I have been struggling with what I would and wouldn’t share on this blog. I set out with the purpose to make it a clear, honest look into my journey of becoming a Foster Parent. As I draft my posts I find myself editing my thoughts. This isn’t what I had planned. I want to keep it open and honest and journal my thoughts and feelings and experiences. This might include areas I don’t usually speak about with friends and family. Some things I keep private and I guess that is why I am struggling share everything.

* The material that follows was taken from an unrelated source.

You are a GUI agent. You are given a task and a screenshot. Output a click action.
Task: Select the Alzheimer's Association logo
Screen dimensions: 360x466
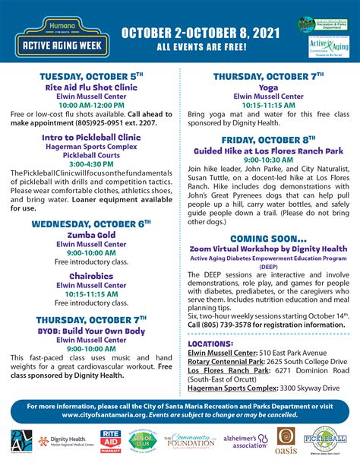[x=243, y=442]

When I am writing my posts and looking at my current journey in general, I find myself looking to prayer and my bible for guidance. I don’t usually write about this because I am not one to talk about religion. I attend Church, and even started Ministry a few years ago (which is still going at my Church, but I am not the one running it currently) but I don’t usually speak the Word, or share my religious thoughts/beliefs with others as I feel it is a private thing.
With entering the world of Fostering, I find myself praying more often and seeking guidance through prayer daily. I feel as though for this Blog to truly document my process, my journey and my thoughts I need to include this area of it in my posts and stop editing them for those reading who do not share the same beliefs as I do.
I hope any one who reads this is comfortable with me being completely open with my thoughts and sharing everything, including scripture I feel relates to my journey, even if they do not have the same religious beliefs.